I've never dealt with ATAC-seq data myself, but IIUC, the 5' end of each read corresponds to the Tn5 insertion site. So if you want to test for differential accessibility at the resolution of insertion sites, you could just treat the paired-end reads as single-end reads. No need to bother making inferences on the interval between the two paired reads. This process only makes sense in ChIP-seq because we know that the binding site must be somewhere inside the fragment, but for ATAC-seq, that reasoning is not applicable because the activity of interest is happening on the ends of the fragment rather than in the middle.

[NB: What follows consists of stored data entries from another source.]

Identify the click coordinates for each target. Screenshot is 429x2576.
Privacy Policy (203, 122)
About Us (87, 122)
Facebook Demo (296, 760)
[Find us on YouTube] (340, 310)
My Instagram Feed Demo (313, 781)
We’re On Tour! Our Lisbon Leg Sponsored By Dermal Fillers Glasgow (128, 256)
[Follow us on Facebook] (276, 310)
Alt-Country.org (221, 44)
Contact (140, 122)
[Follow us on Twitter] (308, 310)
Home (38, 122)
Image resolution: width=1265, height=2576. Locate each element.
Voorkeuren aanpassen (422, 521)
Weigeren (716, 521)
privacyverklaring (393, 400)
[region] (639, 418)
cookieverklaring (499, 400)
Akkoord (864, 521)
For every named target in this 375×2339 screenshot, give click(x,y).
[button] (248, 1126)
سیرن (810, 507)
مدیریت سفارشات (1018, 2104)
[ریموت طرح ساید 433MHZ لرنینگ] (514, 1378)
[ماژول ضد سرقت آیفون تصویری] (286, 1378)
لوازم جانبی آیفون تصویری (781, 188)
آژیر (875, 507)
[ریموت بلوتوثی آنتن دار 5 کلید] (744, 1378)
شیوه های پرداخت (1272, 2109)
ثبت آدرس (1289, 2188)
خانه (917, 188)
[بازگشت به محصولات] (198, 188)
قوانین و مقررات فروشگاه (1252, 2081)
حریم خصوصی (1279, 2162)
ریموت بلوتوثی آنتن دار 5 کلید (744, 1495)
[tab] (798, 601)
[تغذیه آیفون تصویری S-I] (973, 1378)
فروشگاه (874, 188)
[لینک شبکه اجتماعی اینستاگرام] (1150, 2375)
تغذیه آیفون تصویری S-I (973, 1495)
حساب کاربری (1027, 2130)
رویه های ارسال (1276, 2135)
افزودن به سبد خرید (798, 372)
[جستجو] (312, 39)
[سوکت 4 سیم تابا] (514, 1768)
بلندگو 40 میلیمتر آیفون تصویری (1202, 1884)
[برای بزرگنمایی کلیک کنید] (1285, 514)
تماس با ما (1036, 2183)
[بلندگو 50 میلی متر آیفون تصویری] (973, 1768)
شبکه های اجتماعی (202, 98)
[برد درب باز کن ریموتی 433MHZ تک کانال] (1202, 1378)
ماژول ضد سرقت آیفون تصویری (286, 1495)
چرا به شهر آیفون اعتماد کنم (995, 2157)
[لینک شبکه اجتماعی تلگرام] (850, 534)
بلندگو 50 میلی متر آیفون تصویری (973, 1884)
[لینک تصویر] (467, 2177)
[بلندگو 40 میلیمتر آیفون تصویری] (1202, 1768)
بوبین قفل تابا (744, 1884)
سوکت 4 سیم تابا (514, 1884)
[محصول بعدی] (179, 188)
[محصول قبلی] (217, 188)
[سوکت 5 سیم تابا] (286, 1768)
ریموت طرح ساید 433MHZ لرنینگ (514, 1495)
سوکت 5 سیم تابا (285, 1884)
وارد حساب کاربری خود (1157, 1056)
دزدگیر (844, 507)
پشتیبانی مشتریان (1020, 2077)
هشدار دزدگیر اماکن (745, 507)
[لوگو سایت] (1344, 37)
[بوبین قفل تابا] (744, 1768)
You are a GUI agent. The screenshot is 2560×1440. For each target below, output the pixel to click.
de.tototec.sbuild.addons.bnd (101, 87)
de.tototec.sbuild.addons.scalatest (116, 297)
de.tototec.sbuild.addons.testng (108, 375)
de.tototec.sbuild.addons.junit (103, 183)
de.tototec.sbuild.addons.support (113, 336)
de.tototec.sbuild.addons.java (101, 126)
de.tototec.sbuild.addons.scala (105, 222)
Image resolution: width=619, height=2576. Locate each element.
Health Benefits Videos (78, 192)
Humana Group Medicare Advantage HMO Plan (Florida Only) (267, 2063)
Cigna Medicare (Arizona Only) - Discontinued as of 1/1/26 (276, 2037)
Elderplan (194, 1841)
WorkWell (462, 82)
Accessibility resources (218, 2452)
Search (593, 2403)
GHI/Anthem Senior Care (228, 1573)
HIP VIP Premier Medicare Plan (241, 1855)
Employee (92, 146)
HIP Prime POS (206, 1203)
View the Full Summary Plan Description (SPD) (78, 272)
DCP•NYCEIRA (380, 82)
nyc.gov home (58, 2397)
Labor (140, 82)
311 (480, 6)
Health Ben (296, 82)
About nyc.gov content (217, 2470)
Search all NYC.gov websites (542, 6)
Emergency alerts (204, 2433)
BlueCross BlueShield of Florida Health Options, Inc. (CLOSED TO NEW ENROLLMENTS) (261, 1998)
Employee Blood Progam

So, you could set readParam() to trick it into thinking it's single-end data, set ext= to some arbitrarily short length (maybe 1 bp?) and slide a window of your desired width across the genome. A 150 bp window seems like a sensible place to start, though I don't really have a good feeling of the resolution of ATAC-seq data. For ChIP-seq, I was happy enough knowing the location of a DB peak within ~100 bp.

On a related note, I don't think it's possible to implement the 5 bp shift in csaw - are you working at resolutions where this matters? If your windows are ~100 bp wide, it doesn't really matter whether you give or take a few bp here or there.